◆ **Task details**:
Repeat exactly, and only, the lines of the entries below from the one with "At what coordinates should I click to accomplish: Restart" through the one with "Select the Total Running Time value", both ends included.

◆ **Materials provided**:
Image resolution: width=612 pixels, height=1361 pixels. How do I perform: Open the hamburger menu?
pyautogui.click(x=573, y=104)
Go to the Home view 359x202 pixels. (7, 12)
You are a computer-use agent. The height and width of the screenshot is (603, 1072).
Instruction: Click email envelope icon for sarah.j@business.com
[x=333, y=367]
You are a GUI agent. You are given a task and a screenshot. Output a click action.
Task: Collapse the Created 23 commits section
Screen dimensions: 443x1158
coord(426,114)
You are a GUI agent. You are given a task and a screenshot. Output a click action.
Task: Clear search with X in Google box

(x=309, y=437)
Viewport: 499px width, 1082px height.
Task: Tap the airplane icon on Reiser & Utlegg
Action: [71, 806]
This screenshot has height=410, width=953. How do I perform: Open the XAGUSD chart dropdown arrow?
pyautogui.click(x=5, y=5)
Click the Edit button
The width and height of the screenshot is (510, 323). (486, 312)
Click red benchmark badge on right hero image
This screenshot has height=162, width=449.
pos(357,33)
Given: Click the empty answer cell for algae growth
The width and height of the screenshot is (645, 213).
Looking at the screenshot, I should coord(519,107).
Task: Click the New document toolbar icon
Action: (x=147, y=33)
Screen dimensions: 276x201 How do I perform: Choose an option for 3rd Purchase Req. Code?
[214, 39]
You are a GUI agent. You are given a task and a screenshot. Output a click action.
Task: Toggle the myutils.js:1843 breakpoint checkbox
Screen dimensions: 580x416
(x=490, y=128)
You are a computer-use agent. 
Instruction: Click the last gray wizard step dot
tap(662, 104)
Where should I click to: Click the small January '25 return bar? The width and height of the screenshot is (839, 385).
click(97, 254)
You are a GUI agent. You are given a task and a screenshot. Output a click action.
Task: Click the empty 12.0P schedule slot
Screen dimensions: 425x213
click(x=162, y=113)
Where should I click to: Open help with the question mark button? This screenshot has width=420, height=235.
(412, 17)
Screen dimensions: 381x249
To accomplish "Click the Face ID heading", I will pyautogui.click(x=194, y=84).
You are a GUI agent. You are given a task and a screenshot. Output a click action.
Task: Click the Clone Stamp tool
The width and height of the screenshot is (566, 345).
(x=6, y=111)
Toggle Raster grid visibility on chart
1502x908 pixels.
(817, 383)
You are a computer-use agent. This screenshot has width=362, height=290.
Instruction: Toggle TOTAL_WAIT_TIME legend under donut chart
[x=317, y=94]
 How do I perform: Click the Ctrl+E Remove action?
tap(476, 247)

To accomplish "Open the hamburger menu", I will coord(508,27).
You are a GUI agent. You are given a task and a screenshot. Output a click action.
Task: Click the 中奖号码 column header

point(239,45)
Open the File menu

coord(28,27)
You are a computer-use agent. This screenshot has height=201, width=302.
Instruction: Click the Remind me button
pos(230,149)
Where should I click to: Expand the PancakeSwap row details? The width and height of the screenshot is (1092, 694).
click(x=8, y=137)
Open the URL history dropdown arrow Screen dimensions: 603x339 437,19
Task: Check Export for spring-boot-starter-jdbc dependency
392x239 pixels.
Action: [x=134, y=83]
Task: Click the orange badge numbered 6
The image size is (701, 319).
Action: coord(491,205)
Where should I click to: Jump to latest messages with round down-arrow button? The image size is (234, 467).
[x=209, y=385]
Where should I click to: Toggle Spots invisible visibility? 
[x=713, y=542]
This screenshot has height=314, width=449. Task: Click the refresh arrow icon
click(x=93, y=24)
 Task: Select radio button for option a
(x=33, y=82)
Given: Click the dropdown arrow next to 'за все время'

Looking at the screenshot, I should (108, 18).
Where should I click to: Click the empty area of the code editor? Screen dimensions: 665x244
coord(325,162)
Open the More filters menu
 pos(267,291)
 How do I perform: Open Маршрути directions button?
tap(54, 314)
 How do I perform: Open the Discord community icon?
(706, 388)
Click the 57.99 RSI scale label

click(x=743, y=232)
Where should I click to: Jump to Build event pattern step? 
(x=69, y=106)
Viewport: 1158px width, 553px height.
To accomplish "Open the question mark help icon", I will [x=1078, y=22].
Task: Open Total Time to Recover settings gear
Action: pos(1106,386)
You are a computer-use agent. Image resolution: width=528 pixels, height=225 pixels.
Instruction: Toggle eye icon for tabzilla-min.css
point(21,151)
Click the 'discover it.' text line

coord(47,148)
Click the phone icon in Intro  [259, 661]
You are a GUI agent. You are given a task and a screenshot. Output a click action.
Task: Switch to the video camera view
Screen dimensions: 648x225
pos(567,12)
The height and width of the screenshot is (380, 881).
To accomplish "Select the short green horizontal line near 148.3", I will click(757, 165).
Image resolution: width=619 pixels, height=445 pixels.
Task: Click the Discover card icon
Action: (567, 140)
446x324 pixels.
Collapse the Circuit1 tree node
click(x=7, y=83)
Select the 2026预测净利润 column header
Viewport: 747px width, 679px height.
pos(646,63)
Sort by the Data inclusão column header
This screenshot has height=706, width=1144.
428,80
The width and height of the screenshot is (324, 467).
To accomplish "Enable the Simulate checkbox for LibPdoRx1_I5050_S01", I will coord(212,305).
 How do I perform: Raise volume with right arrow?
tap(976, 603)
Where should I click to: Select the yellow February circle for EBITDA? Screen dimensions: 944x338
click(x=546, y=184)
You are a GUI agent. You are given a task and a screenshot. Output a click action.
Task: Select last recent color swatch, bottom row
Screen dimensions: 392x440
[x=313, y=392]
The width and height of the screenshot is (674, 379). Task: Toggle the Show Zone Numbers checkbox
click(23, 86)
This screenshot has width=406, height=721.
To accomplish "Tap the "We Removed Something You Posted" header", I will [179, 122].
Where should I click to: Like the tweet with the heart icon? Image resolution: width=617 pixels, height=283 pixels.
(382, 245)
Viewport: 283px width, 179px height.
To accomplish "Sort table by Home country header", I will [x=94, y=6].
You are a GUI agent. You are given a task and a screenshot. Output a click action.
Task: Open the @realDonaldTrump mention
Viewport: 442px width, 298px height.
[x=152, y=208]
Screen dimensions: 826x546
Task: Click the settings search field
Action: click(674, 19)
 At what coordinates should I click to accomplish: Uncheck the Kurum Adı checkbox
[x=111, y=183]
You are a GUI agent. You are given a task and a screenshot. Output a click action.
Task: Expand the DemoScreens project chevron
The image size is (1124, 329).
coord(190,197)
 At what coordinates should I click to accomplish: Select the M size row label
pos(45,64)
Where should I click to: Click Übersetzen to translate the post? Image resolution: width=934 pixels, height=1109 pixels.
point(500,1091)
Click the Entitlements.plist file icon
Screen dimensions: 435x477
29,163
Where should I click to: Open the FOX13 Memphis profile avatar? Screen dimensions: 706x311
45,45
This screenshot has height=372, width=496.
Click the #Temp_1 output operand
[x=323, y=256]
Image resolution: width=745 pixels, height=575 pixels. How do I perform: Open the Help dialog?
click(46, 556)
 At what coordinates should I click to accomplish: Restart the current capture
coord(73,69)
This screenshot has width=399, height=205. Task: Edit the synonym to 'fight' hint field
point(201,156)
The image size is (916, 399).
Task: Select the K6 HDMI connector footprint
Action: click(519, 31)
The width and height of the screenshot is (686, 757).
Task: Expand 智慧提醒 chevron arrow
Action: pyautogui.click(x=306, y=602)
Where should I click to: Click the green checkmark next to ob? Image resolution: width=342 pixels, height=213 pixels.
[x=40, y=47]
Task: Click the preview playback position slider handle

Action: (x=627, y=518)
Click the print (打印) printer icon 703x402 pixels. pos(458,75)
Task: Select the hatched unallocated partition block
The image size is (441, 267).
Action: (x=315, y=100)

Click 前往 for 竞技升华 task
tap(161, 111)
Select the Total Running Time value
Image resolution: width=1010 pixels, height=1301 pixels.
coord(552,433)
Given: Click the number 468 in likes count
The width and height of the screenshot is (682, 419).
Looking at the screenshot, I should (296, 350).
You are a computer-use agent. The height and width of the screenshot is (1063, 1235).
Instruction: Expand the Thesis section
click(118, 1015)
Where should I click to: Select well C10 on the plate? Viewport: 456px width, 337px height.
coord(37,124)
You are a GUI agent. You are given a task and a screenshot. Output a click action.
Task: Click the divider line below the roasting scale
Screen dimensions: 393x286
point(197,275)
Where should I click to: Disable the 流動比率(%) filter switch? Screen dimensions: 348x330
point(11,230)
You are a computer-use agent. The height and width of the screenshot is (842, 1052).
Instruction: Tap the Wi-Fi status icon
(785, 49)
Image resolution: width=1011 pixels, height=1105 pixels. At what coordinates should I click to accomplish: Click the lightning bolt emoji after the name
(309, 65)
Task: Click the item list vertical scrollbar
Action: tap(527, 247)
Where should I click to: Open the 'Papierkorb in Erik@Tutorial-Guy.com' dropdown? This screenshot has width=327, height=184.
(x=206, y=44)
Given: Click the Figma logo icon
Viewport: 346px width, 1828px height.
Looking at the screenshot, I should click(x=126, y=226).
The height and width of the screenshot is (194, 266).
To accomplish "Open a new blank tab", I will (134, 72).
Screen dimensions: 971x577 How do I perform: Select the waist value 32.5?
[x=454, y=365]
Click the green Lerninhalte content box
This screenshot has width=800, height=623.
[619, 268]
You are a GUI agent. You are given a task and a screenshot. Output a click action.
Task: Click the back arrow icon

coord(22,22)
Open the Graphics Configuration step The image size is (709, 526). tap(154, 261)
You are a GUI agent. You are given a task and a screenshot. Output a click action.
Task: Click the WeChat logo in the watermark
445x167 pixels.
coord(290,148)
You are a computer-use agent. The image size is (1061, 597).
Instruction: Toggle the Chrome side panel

◆ **Written reply**:
 At what coordinates should I click to accomplish: Restart the current capture
coord(73,69)
This screenshot has width=399, height=205. Task: Edit the synonym to 'fight' hint field
point(201,156)
The image size is (916, 399).
Task: Select the K6 HDMI connector footprint
Action: click(519, 31)
The width and height of the screenshot is (686, 757).
Task: Expand 智慧提醒 chevron arrow
Action: pyautogui.click(x=306, y=602)
Where should I click to: Click the green checkmark next to ob? Image resolution: width=342 pixels, height=213 pixels.
[x=40, y=47]
Task: Click the preview playback position slider handle

Action: (x=627, y=518)
Click the print (打印) printer icon 703x402 pixels. pos(458,75)
Task: Select the hatched unallocated partition block
The image size is (441, 267).
Action: (x=315, y=100)

Click 前往 for 竞技升华 task
tap(161, 111)
Select the Total Running Time value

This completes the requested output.